• Caos scuola: oggi la task force regionale, i presidi siracusani sono per il rientro in classe

    Il mondo della scuola siracusana vive ore di grande confusione. In attesa della riunione, a breve, della task force regionale non c’è ancora unanimità tra i dirigenti scolastici del capoluogo. Quella che è venuta fuori è una linea di maggioranza: la maggior parte dei presidi siracusani è d’accordo con il rientro in classe. Da subito o da lunedì, se la Regione dovesse decidere per altri due giorni di vacanza.
    Le posizioni variano: gli istituti comprensivi spingono per il rientro anche per via della giovane età degli studenti e le difficoltà per le famiglie di gestire la dad. Negli istituti superiori, invece, sono diversi i presidi che vedrebbero di buon occhio una ripartenza a distanza, fino alla fine di gennaio. Anche perchè, spiegano, la prossima settimana è previsto il picco dei contagi nel nostro territorio e le classi si svuoterebbero a suon di positivi tra studenti e docenti senza considerare personale ata e amministrativi.
    La decisione, a questo punto, è nelle mani dell’Asp di Siracusa. Perchè se i dirigenti scolastici, a maggioranza, sono per il rientro in classe solo un provvedimento dell’autorità sanitaria potrebbe invertire il trend. Se, quindi, il Gruppo Covid dell’Azienda Sanitaria di Siracusa metterà nero su bianco che l’andamento del covid è tale da sconsigliare il ritorno in classe allora non si potrà non tenere conto di un simile dato. Ed è quello che metterebbe il sindaco di Siracusa nelle condizioni di emettere nuova ordinanza per la dad, qualunque cosa disponga oggi la Regione. Però è pur vero che il primo cittadino ha già sulla sua scrivani la relazione di pochi giorni fa, alla base della proclamazione della zona arancione per Siracusa e gran parte della sua provincia. Tanto che altri sindaci della provincia hanno deciso di mantenere il provvedimento che dispone il ricorso alla didattica a distanza richiamandosi all’articolo 50 del Testo Unico degli Enti Locali e forti di quella relazione. Lo hanno fatto a Floridia, Priolo, Augusta e Solarino.

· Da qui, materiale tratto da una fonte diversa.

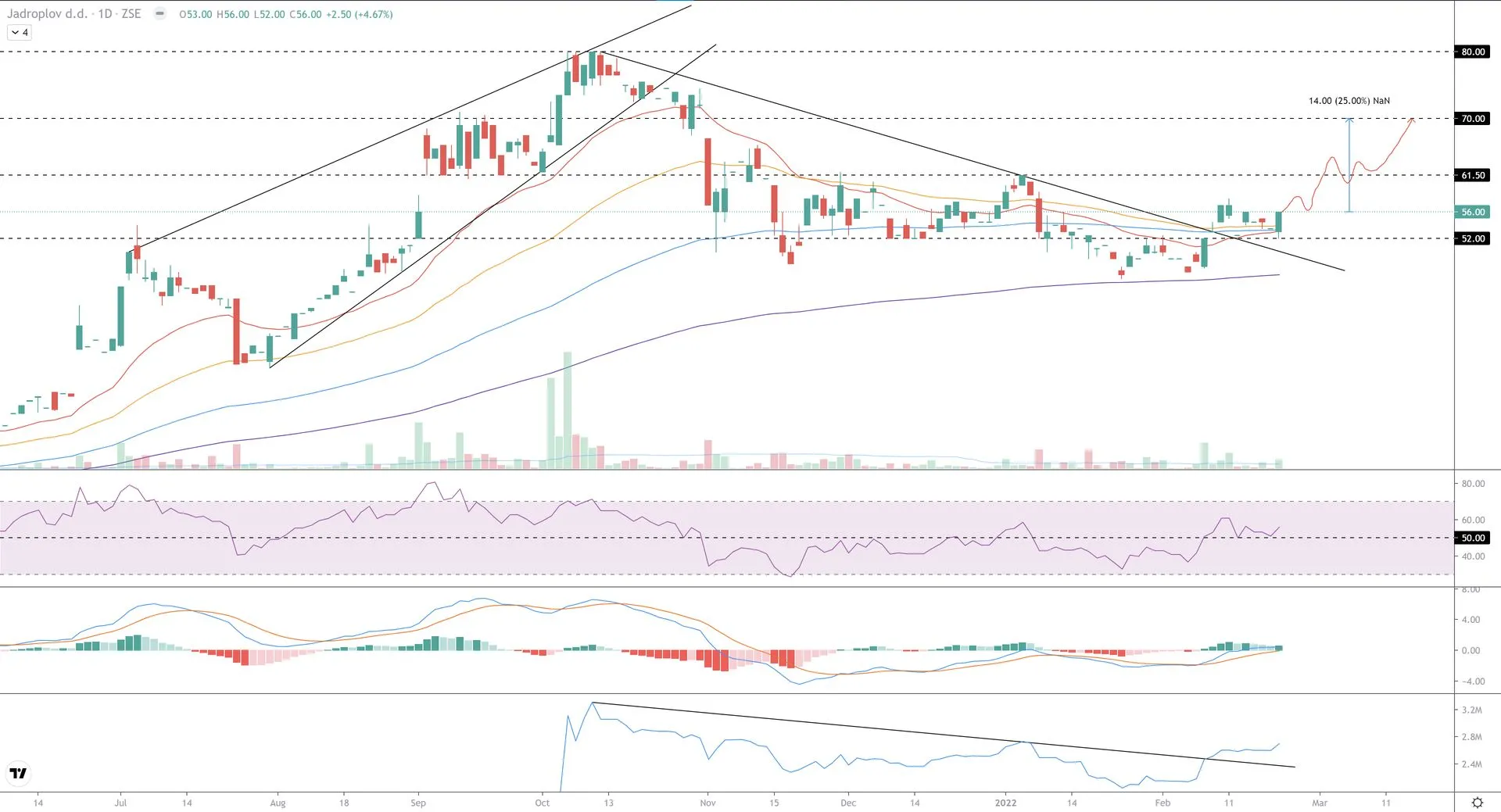Click the 2022 year marker on time axis
The image size is (1501, 812).
pos(1005,803)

    Come si vede, a poche ore dalla campanella, è ancora tutto molto fluido. “Siamo disarmati di fronte all’emergenza. Dobbiamo mantenerci calmi e lucidi per supportare docenti e famiglie”, recita il documento dell’Associazione Nazioanale Presidi in Sicilia. Alla task force regionale è stato chiesto di risolvere le anomalie sulle verifiche del green pass, la consegna urgente di mascherine ffp2 e il potenziamento del tracciamento.